As I mentioned earlier, I didn't find any of the characters sympathetic, and much of what drove my enthusiasm for this book was seeing how the deaths played out. Each main character came across as extremely selfish and unlikeable. Perhaps this is partially due to their date coming close, but even when their stories start years in advance, they still come across as awful people.

Some of the secondary characters were more interesting than the main characters, namely Robert, Raj, and Ruby. I would gladly read a spinoff novel with Raj and Ruby. It almost feels like the secondary characters, the ones who don't know their dates of death, have more life, more personality, than the ones that do.

The exception to this is the cop-turned-FBI agent character, who exists as a creepy, stalker-ish MacGuffin simply to connect the deaths, and then to rip away the mystery of the fortune teller. Then, he vanishes almost completely from the last quarter of the book. Any time that character, Eddie, appeared, I hated it.

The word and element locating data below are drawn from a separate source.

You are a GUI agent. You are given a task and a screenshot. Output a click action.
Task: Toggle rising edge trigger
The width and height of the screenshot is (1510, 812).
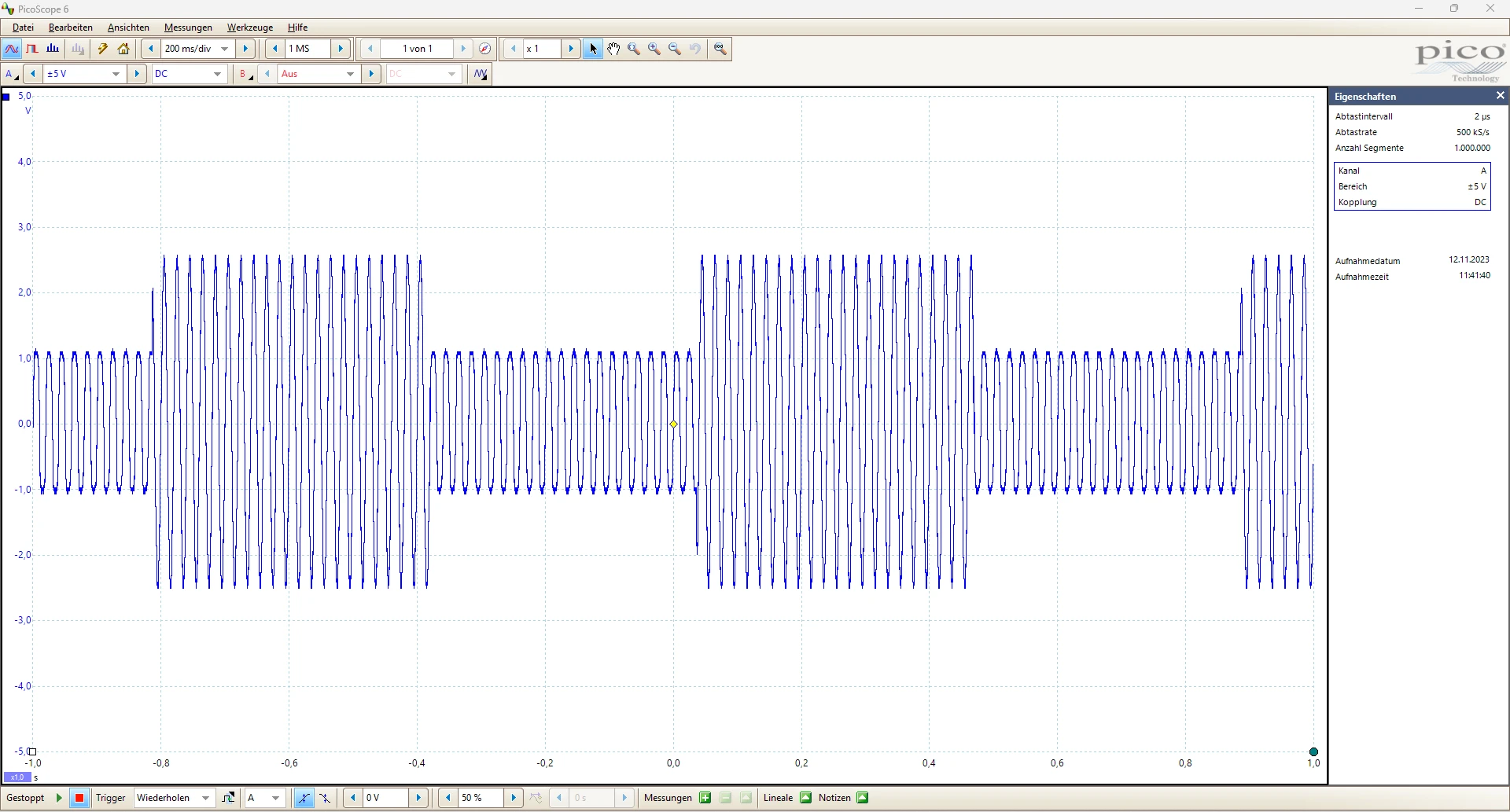click(x=304, y=798)
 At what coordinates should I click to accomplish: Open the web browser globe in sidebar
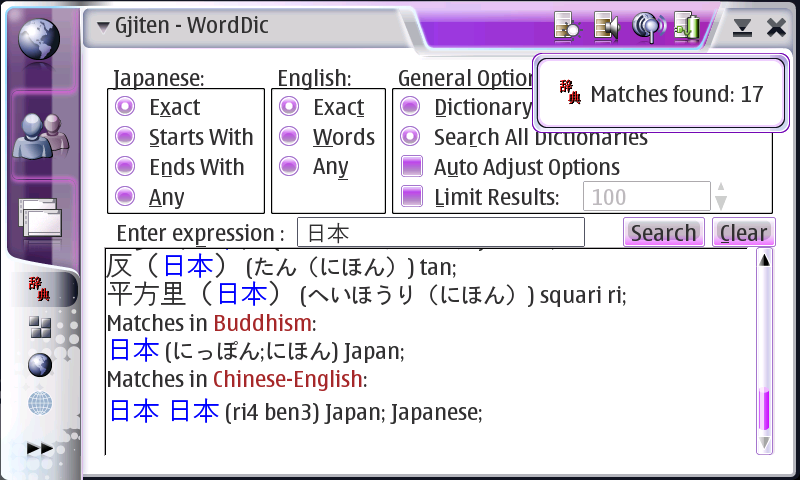[x=39, y=40]
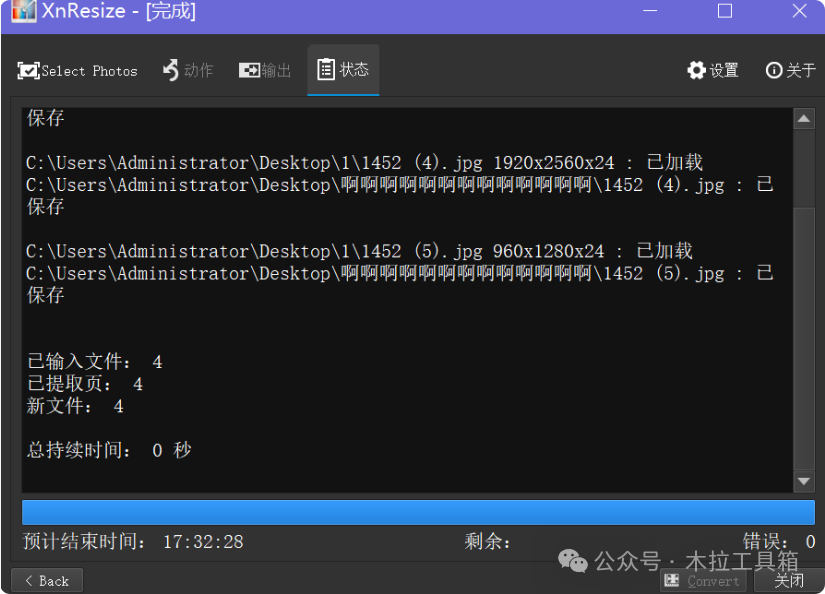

While I found my fondness for each child decreasing as I read their stories, I gained more fondness for their mother, Gertie. At first, Gertie came across as overbearing, self-absorbed, and needy. However, by the end of the book, I found myself hoping that she would not outlive all of her children. Maybe my favorite part of the book is when she berates Varya for believing in the fortune teller, and when Varya counters with Gertie's reliance on religion, Gertie explains that she raised her children to be smarter than her, and to not fall for superstition.

The Immortalists is a weird book. It has small moments where it really shines, but taken as a whole, it's just kind of ok. The premise of the book is fantastic, and the main themes of magic, illusion, and religion are compelling, but I wasn't moved. However, I was moved enough to write many words about this novel. I think maybe it's because I feel like I'm missing something, like I missed some secret message hidden in the book.

Would I want to know the date of my death? Judging from this book, probably not. None of the main characters in The Immortalists are actually living, instead dreading the date in the back of their minds, and in turn, that makes them selfish, neurotic people.

Would I recommend The Immortalists? I think I've been a little harsh because it didn't meet my high expectations from reading earlier reviews, but I do think it is a fine read. Like I said at the beginning, I read through this book pretty quickly, and enjoyed reading it. But don't expect to understand the meaning of life and death from it, either. Enjoy it for what it is, a story about four kids who make a decision that changes their lives forever.